” ‘Fight the good fight,’ he said,” mumbled Ben, almost incoherently, to nobody in particular.
The silence became a living thing. Everyone knew about the Chicago explosion. By then, everyone in the bar stared at Ben in complete shock, not even breathing to disrupt his narrative.
“I dunno if the man knew his plan or not, but those wasn’t water pumps we blew. That bullshit about the river flowin’ backwards is fer the tourists,” Ben said unevenly, “an’ gullible bastards like me.” He coughed tiredly and if anyone saw the tear rolling down his cheek, none dared to say so. “But I don’t read no papers, and news traveled slow back then, even news like that.” He gestured for one more round of scotch and got two instead, the bartender not willing to interrupt what was clearly the end of something significant.

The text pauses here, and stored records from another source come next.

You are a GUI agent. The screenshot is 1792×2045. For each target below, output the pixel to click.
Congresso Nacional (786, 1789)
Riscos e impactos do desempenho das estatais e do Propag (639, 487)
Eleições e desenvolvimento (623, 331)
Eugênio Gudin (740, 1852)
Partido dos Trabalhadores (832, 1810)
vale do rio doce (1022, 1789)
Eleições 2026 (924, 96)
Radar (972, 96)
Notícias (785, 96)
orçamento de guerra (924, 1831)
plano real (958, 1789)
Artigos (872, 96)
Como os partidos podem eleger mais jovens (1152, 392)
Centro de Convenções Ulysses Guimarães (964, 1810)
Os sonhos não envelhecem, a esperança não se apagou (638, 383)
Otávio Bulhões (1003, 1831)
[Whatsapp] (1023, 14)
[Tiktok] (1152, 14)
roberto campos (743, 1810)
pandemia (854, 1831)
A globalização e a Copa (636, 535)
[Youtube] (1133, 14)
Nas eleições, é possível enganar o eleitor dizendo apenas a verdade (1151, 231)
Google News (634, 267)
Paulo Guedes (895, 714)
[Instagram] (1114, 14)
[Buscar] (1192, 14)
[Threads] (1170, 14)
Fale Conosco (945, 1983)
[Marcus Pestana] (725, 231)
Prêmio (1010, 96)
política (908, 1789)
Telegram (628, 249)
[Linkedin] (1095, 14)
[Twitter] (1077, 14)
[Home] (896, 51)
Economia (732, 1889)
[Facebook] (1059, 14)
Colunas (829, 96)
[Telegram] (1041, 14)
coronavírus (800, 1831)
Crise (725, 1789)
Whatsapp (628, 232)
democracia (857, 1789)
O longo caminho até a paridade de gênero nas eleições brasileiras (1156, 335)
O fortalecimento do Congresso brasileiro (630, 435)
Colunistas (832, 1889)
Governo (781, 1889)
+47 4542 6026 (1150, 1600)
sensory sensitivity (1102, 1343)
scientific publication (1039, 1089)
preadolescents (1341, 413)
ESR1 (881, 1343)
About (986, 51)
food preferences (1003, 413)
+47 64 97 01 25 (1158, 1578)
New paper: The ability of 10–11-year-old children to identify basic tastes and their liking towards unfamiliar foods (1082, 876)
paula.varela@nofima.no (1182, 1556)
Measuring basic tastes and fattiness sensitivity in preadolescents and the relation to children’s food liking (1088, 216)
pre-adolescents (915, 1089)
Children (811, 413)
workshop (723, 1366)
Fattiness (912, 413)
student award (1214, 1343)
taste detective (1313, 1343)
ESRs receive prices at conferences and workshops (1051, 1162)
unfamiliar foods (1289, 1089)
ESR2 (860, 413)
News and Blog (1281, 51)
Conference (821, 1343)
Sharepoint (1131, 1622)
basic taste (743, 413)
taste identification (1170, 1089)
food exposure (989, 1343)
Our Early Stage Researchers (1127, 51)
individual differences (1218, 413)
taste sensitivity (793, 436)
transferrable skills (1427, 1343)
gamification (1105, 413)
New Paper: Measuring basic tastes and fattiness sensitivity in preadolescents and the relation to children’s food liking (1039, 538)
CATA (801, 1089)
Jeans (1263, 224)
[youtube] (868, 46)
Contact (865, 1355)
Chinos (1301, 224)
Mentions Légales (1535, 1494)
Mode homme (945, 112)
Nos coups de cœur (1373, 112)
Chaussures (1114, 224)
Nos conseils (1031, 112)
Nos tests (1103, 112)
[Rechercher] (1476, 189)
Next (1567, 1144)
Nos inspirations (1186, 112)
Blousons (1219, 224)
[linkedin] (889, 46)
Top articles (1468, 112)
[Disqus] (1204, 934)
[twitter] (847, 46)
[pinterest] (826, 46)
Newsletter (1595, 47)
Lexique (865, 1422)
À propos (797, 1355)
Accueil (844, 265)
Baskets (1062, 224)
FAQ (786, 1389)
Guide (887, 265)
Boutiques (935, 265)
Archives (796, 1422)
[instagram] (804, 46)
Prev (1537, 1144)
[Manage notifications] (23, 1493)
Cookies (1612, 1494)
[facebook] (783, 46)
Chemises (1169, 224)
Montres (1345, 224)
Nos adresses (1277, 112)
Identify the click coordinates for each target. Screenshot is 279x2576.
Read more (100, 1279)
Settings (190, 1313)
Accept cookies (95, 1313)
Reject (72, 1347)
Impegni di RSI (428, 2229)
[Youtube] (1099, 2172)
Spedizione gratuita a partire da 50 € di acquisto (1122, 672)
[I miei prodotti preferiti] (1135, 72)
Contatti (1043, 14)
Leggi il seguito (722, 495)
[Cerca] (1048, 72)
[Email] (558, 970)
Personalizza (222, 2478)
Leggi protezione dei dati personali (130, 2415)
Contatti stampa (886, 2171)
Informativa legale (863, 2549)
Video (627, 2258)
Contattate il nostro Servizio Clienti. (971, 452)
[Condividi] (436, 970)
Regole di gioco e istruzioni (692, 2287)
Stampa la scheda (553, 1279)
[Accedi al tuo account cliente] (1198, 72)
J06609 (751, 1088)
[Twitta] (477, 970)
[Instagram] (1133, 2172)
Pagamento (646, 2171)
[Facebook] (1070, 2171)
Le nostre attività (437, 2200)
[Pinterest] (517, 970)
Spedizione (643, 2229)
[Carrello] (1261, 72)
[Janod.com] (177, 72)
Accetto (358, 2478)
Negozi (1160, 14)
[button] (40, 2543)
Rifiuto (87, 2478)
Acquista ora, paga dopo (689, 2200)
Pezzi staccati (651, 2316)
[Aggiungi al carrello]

“I saw McCreedy one last time,” he began after pounding back the first scotch like a parched runner. “Came to my bar like afore, maybe on ‘is way home.” Ben shook his head and downed the second drink, never taking his eyes off his otherwise empty table. “He looked like Hell might, after bein’ barbecued in an outhouse. I thought of the Old West and grizzled gunslingers who’d seen and done the worst a man can imagine. I never been so scared. I thought he meant to kill me.”
A dawn of recognition grew in the eyes of the older among his bedraggled audience. Someone in the background choked back a cough as the points of Ben’s tale finally hit home.
“I didn’t know! What he done . . . what we . . .” And Ben cried, then. The tears finally fell freely as he waded into his finale with a forceful momentum. “He came here to thank me for my help. To thank me!” yelling the last at his glass. “Said he was sorry he lied. To think of the undead masses we put to rest. All them zombies, them things he hated so well.” He paused for a moment to gather something, maybe courage, to finish.
“I don’t even know when I hit ‘im. Jus’ whacked him in the head with a handle of whatever bottle was closest. I ain’t never gonna forget the look on ‘is face, like I betrayed him, that I was prolly one’a them in disguise.” He stopped and shuddered. “But you know the rest.”
McCreedy was no dummy, and though he hated tricking his new friend Ben, he knew the man would never–even at his drunkest–agree to blow a national landmark like Chicago into rubble. He watched Ben drive away, and waited only long enough to see his taillights disappear before absconding to a prepared bunker on the outskirts of a distant suburb. When he popped the charge, every major natural-gas line in Chicago, both beneath and through every major apartment, most restaurants, and even the high-rises, became a corridor of flame.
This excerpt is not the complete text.